All studies report the classic form more than the mosaic form, expect a study in Brazil that reported: 20% for classic forms against 80% for mosaic form (22). The detection of a possible low grade mosaicism in peripheral lymphocytes in KFS patients implies that KFS patients may have germ cells with normal 46, XY content in their testis which is a good sign to productivity by operation and other techniques (47)

The difference in the frequencies of classic and mosaic form of KFS among mentioned studies could reflect variations in the criteria for inclusion of patients; however, we should consider the fact that reference of individuals to genetic labs can be different in various areas depending on people's information and the frequency of disease in the society based on genetic or environmental factors.

In addition, the number of patients investigated is so important, the more the individuals studied, the more the data are close to reality.
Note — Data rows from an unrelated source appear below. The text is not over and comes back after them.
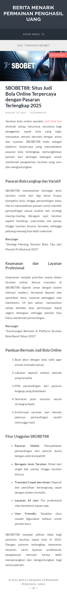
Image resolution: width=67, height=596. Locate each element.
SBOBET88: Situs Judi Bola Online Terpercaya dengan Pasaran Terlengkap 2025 (30, 96)
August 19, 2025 (15, 112)
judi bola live (53, 121)
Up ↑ (35, 588)
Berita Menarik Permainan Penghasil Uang (33, 13)
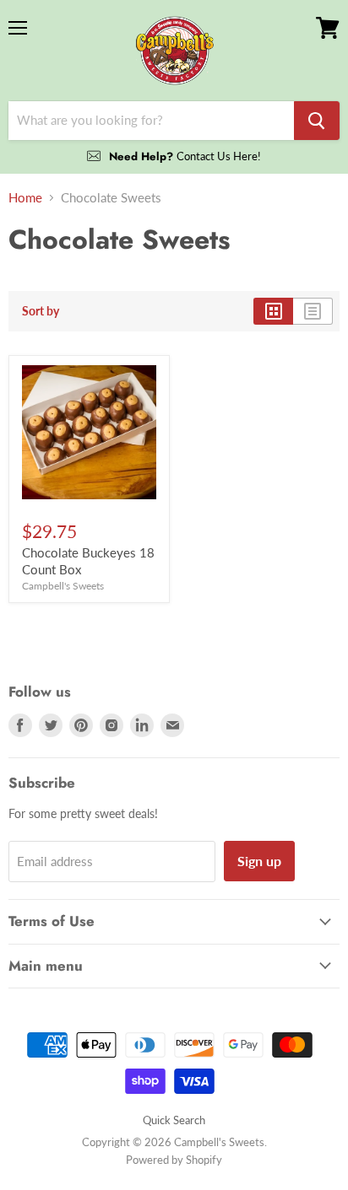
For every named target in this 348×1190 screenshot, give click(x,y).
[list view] (313, 311)
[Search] (317, 120)
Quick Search (174, 1120)
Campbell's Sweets (63, 585)
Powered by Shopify (174, 1159)
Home (25, 198)
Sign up (259, 861)
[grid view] (273, 311)
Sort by (40, 311)
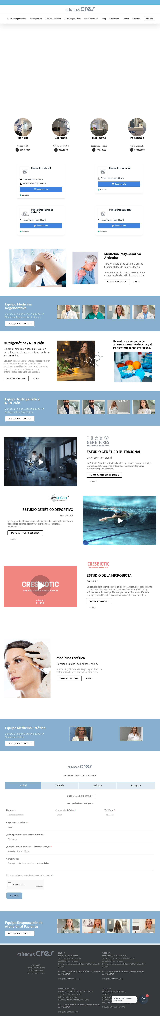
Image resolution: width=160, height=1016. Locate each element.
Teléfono (109, 810)
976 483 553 (106, 994)
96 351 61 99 (109, 958)
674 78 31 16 (120, 958)
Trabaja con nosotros (36, 973)
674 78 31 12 (76, 958)
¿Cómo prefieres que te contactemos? (25, 834)
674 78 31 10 (76, 994)
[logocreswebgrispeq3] (80, 765)
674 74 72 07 (130, 958)
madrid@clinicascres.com (68, 961)
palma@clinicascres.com (67, 997)
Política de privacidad (36, 967)
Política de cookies (36, 970)
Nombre (11, 810)
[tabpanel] (80, 848)
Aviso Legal (35, 965)
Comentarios (12, 858)
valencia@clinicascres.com (112, 961)
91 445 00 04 (65, 958)
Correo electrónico (65, 810)
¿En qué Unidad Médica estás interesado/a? (29, 846)
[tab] (23, 785)
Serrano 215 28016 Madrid (68, 956)
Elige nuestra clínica (17, 822)
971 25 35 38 (65, 994)
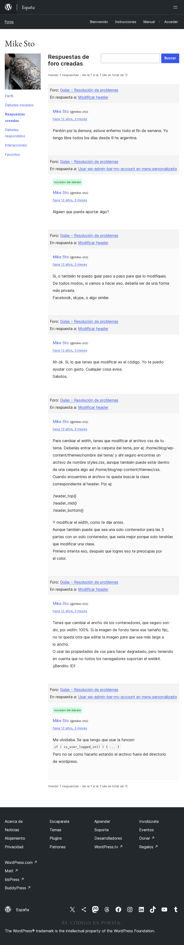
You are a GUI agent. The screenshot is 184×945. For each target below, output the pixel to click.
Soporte (101, 829)
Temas (55, 829)
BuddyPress (18, 887)
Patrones (58, 846)
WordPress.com (21, 862)
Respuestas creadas (15, 117)
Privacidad (14, 846)
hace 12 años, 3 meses (70, 119)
Our data showing 56 karyotypes of KFS patients is similar to a study done in India (53 abnormal karyotype for KFS) (14) and our results about mosaism and classic from of KFS were similar but in Brazil they had 10 cases with KFS (22) and their results were different from what mentioned above.

Conclusion

In conclusion the process of genetic counseling for sex chromosomal abnormalities is complex. Cytogenetic analysis is one of the most useful approaches to investigate the individuals with productivity or sexual problems of unknown origin to confirm the clinical diagnose in patients with a known cytogenetic syndrome or reject the chromosomal abnormality. Relative low accordance between clinical diagnosis of sexual disorders and results obtained from karyotyping in this study shows the importance of cytogenetic analysis for correct diagnosis of the disease.

In addition with the advent of new molecular cytogenetic techniques such as fluorescent in situ hybridization (FISH), it is possible to detect these abnormalities in interphase cells accurately. Data obtained from these studies provide a foundation for regional cytogenetic data library to assist clinicians and genetic counselors determine the priority of requesting cytogenetic study. The discrepancies in the frequencies of cytogenetic abnormalities among the different investigations arise necessity of more studies to suggest reasons and following solution.

Acknowledgements

We are grateful to the staff of cytogenetic laboratory of ACECR (Academic Center for Education, Culture and Research).